** begin DATASET ENTRIES **

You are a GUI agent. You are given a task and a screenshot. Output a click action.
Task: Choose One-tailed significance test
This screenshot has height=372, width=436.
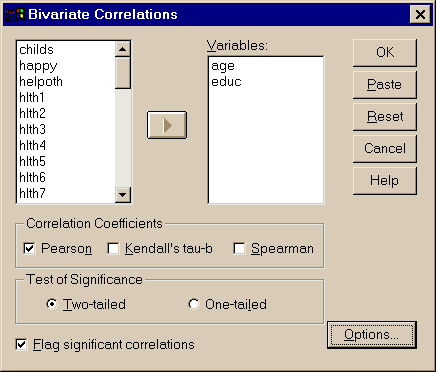[x=194, y=304]
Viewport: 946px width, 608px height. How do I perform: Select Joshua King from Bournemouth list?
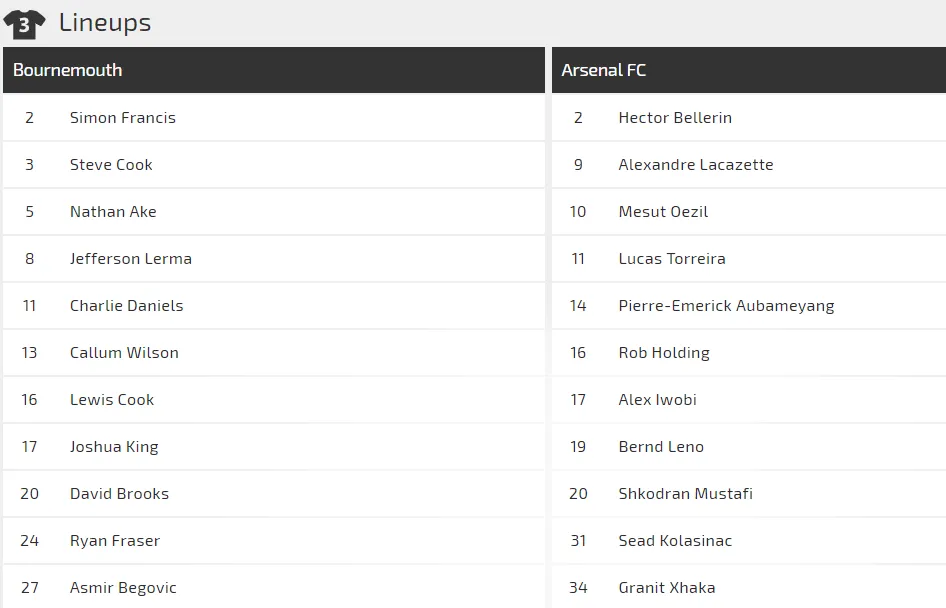point(114,446)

** end DATASET ENTRIES **

TASK OBJECTIVE: Recast the records above as a two-column CSV with the header input,click. Give one row per record: its text in the first field and its answer in the second. Put each field in double quotes, turn line breaks into spaces, and leave out the pictures.

OUTPUT FOR THIS TASK:
input,click
"You are a GUI agent. You are given a task and a screenshot. Output a click action. Task: Choose One-tailed significance test This screenshot has height=372, width=436.","[x=194, y=304]"
"Viewport: 946px width, 608px height. How do I perform: Select Joshua King from Bournemouth list?","point(114,446)"